第40話

それから、俺は綾の家まで、送ることにした。


「湊、なんかさっきから、しかめっ面だね」


「そう?」


「うん、心配?」


「心配だよ、綾に、何かあったらと思ったら

いてもたってもいられないくらいに」


「私、思い出しちゃった、二十日鼠に変えられて

晴明が逃がしてくれようとしたところ、

食べられたってところまで」


「思い出したのか?!」


「うん、湊は、あの頃は、ずっと私のこと

”相棒”って呼ぶだけで、名前呼んでくれなかったこと

湊と普通の恋愛をしたいなーって思ってたのに

それが出来なかったことも。全部ね。」


「ごめんな、あの頃は、妖魔退治にばかり集中してて

俺は綾の事、全然、構ってやれなくて」


「いいの。その代わり、せっかく生まれ変われたんだから

現世では、とびきり素敵な恋をしようね」


その時、無性に彼女が愛おしくなり

抱きしめたい衝動に駆られた。


しかし、丁度彼女の実家のある神社の前に着いてしまう。


「あーあ、せっかくいい雰囲気だったのに」


「本当だ」


「もうちょっと、一緒にいたかったけど、今日は

諦めて、帰るね」


「うん。今度、うちにも遊びに来なよ」


「湊って一人暮らしだよね?」


「あ……無理にとは言わない。
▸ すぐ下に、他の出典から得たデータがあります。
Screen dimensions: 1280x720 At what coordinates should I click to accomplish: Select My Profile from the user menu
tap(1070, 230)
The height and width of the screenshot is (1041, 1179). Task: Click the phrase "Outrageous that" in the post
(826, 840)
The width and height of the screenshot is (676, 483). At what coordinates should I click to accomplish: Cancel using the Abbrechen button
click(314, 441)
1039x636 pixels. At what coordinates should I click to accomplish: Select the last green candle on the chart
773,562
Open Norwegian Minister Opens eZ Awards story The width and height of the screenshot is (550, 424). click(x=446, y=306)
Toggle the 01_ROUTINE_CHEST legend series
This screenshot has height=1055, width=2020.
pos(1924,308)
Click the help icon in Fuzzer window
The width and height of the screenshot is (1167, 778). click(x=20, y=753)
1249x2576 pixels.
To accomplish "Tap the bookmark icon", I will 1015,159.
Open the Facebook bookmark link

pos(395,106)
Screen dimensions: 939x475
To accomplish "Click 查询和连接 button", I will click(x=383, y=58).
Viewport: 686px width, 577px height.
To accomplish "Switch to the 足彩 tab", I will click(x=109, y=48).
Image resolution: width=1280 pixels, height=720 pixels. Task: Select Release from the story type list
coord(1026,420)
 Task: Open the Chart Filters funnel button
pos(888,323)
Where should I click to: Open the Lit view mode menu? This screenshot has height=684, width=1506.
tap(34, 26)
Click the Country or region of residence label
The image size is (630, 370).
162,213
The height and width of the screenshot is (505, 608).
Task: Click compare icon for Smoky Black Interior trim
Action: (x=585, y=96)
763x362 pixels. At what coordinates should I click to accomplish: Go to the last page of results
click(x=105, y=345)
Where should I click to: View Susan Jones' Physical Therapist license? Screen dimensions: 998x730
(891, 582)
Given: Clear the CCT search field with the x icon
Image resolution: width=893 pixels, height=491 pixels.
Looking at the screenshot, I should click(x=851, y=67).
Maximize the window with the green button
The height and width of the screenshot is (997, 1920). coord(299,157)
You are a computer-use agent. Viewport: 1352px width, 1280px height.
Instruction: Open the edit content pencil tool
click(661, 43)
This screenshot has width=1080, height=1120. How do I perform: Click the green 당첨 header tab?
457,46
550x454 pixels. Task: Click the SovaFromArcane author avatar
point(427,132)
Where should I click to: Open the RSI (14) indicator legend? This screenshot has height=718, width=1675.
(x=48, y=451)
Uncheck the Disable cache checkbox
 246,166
でも、綾んちだと

なんか色々気遣って疲れるというか……」


「え?そうなの?お父さん、あれでも喜んでるんだよ?

未来の婿養子にしたいとかって、この間、酔ってるときに

言ってたし」


「マジ?」


「さぁ、どうでしょう?」


未来の婿養子って……。

俺に神主になれとでも?


いやいや、その前に、婿ってことは

綾と結婚?


なんだか、気が遠くなるようなくらい先の話だと

思ってたけど、意外とそうでもないのかな……。


綾の家から一人歩いて、自宅に帰る道すがら

俺はそんなことを考えて歩いていた。